D’autre part, en matière de récupération, les choses ne sont pas si simples. Les professionnels de la fripe estiment que seulement 10% à 15% d’une récolte de vêtements usagés est vendable en Belgique. 50% est encore mettable, mais démodé. Cette partie de la récolte est généralement compactée en ballots et est vendue à l’international (Afrique, Amérique du Sud, certains pays d’Asie). Cette vente couvre les frais, mais pas beaucoup plus. 25% à 30%, coton ou laine, est récupéré comme fibre et vendu à raison d’environ 10 cents le kilo (les prix fluctuent). Les 10% à 15% restants sont du déchet, dont l’enlèvement coûte 5 cents le kilo. Pour que l’activité soit rentable, le tri doit se faire par une personne à l’œil averti, qui doit bien savoir ce qui se vend, qui repère immédiatement boutons manquants, fermetures éclair rétives, taches, déchirures… L’important est de pouvoir sortir rapidement 100 kg de “crème » de 1.000 kg de fripe. Si on n’en sort que 50 kg, on a perdu son temps. En gros, 70% du chiffre d’affaires s’effectue sur 10% à 15% du volume traité.

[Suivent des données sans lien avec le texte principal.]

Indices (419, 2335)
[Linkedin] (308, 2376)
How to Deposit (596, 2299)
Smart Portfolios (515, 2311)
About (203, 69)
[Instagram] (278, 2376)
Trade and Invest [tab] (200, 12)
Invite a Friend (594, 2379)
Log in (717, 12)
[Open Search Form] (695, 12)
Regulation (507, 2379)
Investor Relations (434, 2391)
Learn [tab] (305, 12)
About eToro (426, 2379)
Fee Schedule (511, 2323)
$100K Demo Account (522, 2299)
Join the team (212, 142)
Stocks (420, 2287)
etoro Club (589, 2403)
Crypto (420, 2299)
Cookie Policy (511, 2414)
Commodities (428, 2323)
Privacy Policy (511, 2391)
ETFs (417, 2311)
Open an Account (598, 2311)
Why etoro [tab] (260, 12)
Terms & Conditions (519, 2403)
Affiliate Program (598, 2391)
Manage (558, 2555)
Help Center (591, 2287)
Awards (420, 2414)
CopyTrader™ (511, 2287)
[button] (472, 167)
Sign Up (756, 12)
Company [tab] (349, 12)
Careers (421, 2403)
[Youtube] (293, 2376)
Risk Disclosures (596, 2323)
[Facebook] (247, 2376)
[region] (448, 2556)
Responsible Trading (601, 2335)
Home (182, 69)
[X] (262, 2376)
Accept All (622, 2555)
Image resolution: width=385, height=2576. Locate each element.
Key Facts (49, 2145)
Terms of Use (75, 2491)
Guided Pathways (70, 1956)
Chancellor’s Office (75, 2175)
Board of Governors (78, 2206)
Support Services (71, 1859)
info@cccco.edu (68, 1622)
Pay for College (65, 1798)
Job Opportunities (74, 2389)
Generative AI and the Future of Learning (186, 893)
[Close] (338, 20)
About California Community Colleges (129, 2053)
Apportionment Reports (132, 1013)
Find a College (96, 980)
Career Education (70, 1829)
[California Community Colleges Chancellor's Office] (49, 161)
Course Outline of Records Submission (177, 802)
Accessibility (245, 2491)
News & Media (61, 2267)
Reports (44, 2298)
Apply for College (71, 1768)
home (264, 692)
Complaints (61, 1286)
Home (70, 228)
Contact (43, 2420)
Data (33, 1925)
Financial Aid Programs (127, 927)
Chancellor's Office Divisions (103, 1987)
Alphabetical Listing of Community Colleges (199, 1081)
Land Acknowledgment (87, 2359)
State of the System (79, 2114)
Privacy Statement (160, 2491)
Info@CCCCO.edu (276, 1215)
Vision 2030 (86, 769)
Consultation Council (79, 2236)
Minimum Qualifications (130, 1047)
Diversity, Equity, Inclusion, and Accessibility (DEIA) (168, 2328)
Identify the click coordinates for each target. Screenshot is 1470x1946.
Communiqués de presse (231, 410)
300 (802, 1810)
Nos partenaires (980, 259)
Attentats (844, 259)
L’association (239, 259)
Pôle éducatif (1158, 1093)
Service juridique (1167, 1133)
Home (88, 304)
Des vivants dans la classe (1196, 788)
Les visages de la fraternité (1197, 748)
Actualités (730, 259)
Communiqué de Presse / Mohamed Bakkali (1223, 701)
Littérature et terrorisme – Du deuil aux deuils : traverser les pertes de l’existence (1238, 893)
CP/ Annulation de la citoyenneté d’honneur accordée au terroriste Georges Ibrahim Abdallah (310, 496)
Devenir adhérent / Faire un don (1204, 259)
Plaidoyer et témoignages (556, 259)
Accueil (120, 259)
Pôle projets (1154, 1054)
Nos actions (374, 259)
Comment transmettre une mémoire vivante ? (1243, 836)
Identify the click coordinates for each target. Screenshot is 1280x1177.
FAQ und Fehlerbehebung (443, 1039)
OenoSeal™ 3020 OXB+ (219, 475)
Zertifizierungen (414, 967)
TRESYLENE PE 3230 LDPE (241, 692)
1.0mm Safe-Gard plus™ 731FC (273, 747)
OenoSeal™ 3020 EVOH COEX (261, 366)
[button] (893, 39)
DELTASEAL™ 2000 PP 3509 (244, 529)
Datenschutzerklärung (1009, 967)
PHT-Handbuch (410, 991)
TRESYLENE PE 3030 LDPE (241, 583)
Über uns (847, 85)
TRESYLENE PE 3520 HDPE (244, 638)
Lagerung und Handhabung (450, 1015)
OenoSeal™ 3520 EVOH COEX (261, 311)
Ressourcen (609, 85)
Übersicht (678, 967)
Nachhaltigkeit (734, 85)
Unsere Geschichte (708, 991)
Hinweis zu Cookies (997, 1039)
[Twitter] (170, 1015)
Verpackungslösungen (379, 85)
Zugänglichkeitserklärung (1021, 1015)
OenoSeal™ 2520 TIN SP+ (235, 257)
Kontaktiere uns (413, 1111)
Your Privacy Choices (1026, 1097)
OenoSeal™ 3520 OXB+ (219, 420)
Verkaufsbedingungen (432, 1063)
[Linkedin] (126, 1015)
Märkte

Mais imaginer qu’on pourra trouver une belle pièce jetée en rue, c’est se faire des illusions. Dans les Marolles se concentrent précisément les connaisseurs : tout le monde y connaît la valeur des objets, et sait où les revendre. Ce qui a de la valeur est parti. Ce qui est abandonné en rue est invendable.

➔ Notre conseil au CPAS, c’est donc de ne pas se lancer comme amateur dans ce jeu de professionnels : ce serait du gaspillage de ressources publiques.

➔ Une ressourcerie a du sens si elle est liée à une déchetterie. Nous souhaitons que la conception de ce projet implique des habitants, marchands et usagers du Vieux Marché, mais aussi des partenaires compétents pour fournir des services de recyclage (par exemple : “Tournevie”, “Cyclo”, “Recyclart Fabrik”, synergies avec le projet d’atelier ouvert du Contrat de quartier Jonction…).

Lire aussi notre article :
Protéger le Vieux Marché : une déchetterie aux Marolles

[ Références dans le dossier de base du Contrat de quartier : 1.2a, 5.9 ] (Photo : Lili)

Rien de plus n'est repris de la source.